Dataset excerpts
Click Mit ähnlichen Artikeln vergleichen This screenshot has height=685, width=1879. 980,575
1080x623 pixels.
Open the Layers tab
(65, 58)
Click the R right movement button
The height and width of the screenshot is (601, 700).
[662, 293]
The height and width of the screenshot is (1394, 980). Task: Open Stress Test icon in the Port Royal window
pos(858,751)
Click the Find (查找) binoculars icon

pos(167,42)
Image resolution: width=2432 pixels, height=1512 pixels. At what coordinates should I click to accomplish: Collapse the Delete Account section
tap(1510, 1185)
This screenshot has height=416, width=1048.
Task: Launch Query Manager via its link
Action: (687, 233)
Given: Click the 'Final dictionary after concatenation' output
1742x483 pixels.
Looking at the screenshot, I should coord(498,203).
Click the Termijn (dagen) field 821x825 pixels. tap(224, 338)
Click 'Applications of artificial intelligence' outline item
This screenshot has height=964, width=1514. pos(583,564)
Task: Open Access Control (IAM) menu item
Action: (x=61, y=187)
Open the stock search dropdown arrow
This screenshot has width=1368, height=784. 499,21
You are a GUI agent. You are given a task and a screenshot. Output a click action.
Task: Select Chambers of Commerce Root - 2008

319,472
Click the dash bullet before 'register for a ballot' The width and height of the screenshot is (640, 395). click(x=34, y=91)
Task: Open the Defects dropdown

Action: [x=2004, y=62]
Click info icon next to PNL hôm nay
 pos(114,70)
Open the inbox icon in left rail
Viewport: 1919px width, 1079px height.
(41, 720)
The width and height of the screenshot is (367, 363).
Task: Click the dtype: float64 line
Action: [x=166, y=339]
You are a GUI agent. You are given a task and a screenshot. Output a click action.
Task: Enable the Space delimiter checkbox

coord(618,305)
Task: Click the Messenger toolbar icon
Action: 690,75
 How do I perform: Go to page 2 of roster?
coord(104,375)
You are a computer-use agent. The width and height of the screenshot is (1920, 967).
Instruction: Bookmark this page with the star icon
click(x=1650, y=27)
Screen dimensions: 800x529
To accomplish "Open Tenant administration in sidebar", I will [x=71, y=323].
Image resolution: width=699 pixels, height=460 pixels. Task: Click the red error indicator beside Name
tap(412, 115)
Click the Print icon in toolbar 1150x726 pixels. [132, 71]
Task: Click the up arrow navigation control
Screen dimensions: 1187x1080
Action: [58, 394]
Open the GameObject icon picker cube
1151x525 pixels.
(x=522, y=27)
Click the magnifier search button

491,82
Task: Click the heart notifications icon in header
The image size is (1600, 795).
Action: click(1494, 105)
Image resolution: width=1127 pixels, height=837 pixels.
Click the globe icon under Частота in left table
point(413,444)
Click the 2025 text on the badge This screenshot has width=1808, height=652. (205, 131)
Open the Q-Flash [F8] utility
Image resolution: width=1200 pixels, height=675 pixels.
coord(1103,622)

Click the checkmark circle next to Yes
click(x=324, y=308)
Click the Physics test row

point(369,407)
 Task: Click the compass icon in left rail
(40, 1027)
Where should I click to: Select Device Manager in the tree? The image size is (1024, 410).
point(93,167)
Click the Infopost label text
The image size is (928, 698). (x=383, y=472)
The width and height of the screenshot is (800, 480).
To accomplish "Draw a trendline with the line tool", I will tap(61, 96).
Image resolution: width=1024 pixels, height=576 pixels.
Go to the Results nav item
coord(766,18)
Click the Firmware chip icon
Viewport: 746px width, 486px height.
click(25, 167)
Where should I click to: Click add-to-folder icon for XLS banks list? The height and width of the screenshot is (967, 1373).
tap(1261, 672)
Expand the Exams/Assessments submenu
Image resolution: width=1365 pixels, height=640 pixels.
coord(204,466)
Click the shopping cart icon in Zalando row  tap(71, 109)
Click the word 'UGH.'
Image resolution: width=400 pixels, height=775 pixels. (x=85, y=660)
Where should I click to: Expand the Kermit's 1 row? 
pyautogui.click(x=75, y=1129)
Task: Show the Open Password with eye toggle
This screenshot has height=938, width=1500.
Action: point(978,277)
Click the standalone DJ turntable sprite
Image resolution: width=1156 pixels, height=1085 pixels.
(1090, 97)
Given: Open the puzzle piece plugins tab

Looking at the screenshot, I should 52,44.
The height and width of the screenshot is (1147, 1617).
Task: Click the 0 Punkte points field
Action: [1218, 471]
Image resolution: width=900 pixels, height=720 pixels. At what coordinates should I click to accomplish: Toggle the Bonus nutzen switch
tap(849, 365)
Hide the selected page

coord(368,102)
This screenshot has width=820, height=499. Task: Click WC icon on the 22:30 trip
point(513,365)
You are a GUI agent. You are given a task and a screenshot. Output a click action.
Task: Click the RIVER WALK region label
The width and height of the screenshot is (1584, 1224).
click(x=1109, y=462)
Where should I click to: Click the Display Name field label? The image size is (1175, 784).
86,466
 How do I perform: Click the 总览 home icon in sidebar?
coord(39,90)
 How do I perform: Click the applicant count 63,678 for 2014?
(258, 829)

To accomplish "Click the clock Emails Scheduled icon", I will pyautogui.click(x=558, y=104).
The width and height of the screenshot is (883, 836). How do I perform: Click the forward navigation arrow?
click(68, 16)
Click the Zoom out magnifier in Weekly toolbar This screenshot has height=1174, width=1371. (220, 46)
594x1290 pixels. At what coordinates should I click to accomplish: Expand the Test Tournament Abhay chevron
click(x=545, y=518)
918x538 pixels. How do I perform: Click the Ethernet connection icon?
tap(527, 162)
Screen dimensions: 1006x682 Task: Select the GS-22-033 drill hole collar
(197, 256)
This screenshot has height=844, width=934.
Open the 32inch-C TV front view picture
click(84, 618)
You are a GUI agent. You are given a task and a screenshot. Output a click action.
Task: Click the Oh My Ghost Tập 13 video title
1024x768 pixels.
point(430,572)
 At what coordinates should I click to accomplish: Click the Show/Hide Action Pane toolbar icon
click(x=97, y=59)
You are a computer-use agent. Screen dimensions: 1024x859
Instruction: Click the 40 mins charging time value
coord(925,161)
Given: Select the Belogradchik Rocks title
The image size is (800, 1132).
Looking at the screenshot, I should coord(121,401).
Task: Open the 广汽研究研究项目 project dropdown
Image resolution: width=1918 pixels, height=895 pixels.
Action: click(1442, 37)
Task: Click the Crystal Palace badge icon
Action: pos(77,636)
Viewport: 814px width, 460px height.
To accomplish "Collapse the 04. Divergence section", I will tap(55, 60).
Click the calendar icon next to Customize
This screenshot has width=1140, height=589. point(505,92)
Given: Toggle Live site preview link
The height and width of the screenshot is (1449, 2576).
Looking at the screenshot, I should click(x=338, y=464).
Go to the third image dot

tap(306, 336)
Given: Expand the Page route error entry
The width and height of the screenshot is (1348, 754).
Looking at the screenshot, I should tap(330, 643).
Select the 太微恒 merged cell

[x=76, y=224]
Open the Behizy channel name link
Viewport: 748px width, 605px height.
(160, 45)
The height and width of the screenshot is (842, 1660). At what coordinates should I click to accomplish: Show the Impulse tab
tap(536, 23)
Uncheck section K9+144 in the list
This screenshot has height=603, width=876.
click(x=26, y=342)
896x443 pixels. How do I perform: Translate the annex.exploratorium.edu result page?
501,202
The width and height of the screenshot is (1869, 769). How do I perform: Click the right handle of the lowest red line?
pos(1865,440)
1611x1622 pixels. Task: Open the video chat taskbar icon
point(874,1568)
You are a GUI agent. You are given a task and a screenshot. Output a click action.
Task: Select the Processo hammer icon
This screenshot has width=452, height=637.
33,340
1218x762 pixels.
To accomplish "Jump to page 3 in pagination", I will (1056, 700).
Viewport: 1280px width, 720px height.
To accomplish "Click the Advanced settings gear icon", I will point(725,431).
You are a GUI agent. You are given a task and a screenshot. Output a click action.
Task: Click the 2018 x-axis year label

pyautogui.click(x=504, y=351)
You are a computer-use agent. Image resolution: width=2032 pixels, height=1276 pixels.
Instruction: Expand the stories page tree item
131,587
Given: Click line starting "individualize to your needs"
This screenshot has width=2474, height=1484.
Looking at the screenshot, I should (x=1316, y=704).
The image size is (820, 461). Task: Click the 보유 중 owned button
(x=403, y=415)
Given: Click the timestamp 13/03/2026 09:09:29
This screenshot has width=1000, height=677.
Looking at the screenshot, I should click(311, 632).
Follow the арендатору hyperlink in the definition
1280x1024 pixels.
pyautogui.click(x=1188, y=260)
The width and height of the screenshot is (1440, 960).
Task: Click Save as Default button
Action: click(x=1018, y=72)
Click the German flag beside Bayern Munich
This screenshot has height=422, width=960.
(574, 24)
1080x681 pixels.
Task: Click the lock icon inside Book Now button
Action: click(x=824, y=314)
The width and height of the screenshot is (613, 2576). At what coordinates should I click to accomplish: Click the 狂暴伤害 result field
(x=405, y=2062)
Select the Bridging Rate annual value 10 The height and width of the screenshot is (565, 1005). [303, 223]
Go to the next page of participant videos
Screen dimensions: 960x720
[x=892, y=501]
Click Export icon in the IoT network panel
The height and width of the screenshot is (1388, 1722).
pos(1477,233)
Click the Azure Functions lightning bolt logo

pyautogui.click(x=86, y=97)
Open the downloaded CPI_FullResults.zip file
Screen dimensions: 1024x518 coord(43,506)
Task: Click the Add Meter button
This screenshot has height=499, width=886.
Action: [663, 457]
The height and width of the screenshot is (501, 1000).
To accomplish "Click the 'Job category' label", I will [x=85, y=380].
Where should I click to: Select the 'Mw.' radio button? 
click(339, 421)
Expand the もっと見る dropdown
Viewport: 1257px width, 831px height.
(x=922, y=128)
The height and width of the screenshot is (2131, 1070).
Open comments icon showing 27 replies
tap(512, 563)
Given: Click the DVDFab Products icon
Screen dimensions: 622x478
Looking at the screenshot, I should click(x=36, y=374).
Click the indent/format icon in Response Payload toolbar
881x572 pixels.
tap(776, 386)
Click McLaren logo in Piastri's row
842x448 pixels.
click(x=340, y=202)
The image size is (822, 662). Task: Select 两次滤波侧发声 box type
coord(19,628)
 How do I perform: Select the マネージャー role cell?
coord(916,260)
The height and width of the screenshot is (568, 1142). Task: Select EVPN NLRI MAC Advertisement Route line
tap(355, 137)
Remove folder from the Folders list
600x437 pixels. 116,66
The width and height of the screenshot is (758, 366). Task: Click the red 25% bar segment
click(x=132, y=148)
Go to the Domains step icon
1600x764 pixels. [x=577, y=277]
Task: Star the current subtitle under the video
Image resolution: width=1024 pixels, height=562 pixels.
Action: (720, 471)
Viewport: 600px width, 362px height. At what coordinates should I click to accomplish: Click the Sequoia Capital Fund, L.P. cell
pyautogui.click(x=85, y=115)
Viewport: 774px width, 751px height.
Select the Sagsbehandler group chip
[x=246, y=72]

◆ Problem statement: The lines from the top of the data above down to the line containing "Given: Click the 'Final" are to be copied exactly; no other line should appear.

◆ Solution to the problem:
Click Mit ähnlichen Artikeln vergleichen This screenshot has height=685, width=1879. 980,575
1080x623 pixels.
Open the Layers tab
(65, 58)
Click the R right movement button
The height and width of the screenshot is (601, 700).
[662, 293]
The height and width of the screenshot is (1394, 980). Task: Open Stress Test icon in the Port Royal window
pos(858,751)
Click the Find (查找) binoculars icon

pos(167,42)
Image resolution: width=2432 pixels, height=1512 pixels. At what coordinates should I click to accomplish: Collapse the Delete Account section
tap(1510, 1185)
This screenshot has height=416, width=1048.
Task: Launch Query Manager via its link
Action: (687, 233)
Given: Click the 'Final dictionary after concatenation' output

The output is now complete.